I love the composition of this image. It is so beautifully balanced with the Butterfly on the right and the simple round yellow ball of the sun on the left. She introduces the children to us by having them approach the reader from a distance, almost like they're stepping out of the white haze of the page background.  The sky is suggested by a hazy patch of blue that spans the gutter of the two page spread. Adams cleverly shows off her botanical drawing skills by having the plants act as a sort of subtle frame for the lower half of the image. It also serves as a sort of trail that leads us visually from the children to the butterfly, in this case a Mourning Cloak.

In this illustration, Adams again uses the botanical elements in the image as a sort of framing device. Here she uses the branches of a blossoming tree to surround the children who look out of a window as they observe the Tiger Swallowtail and Spring Azures that flutter about.  The little blue butterflies almost look as if they are leaves from the tree that have taken flight. The coloring is subtle, with the strongest colors reserved for the Tiger Swallowtail.  The pattern on the girl's dress echoes the branching pattern of the tree and the cool coloring of the boy's clothing adds a visual link to the blues of the little Spring Azure butterflies.

Here Adams has perfectly captured a late June afternoon after a rain storm has left the landscape dotted with puddles. The warm color scheme is the perfect compliment to the yellow Clouded Sulphur butterflies.  Once again Adams has used the round shape of the sun as a sort of counterbalance to the butterfly that appears on the opposite page.

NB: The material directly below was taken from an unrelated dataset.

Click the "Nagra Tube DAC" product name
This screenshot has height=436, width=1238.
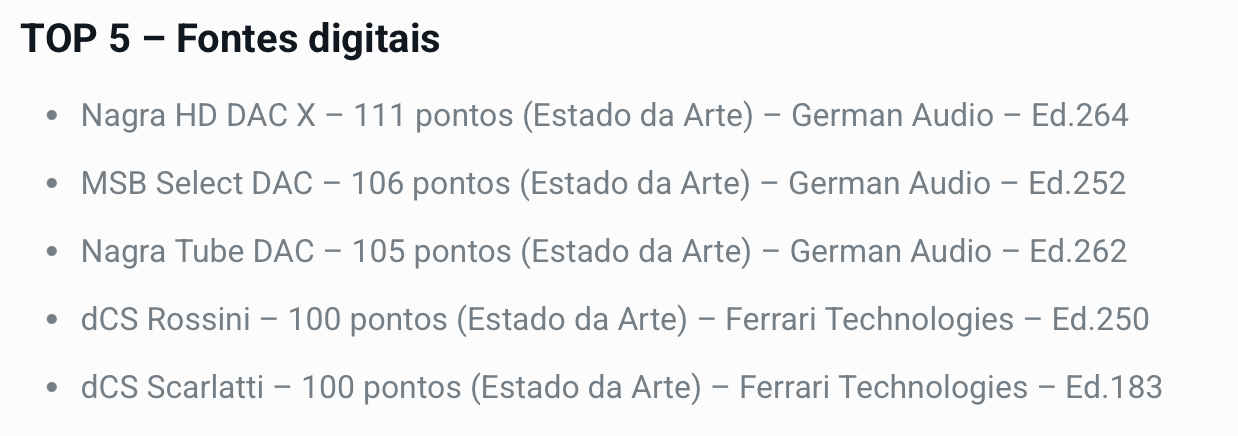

The hot days of summer arrive and with them come the fluffy-topped purple thistles that attract the orange, white and black Painted Lady butterflies. In this simple composition, the beautiful detailing of the thistles almost steals the show from the delicate butterflies.
With the arrival of the cooler days of fall, the butterflies have disappeared, but they linger in the memories of the children. I love the coloration in this image - the wintry blue of the sky, echoed in the boy's clothing, the color of the girl's skirt which is almost the same color as the kitten that is following them. The warm oranges and tans of the girl's outfit are perfect for an image of autumn. The few remaining leaves that cling to the almost bare trees are visual reminders of the fluttering butterflies that have graced the earlier pages of the book.  The book's last image is a chart of the butterflies that were talked about in the book, but this is the last image in which we see the children and I think it's a beautiful image with which to end this blog about this lovely little book.

For those of you interested in obtaining this book, it is out-of-print, but there do seem to be used copies available through Amazon. If you click on the title links in the second paragraph of this post, you will be taken to copies available for sale on Amazon. Or, if you're lucky like I was, you might find a copy in a used bookstore.


  1. Hey Vincent! Thanks for taking the time to share this vintage treasure! What an array of beautiful page layouts- It's hard to say which is my favorite, but the last page example is exquisite, isn't it? So much inspiration! Thanks again! :o)

  2. Heisann!

    I love butterflies and just bought two buddlejas to have more butteflies in the garden ;:OD)

  3. I have a buddleia bush outside my window and it has been attracting lots of butterflies all summer long. I love butterflies as well, besides watching them, I love photographing them. Some of them move so fast that they can be hard to photograph, but if I shoot enough pictures, I usually get at least a couple of good ones.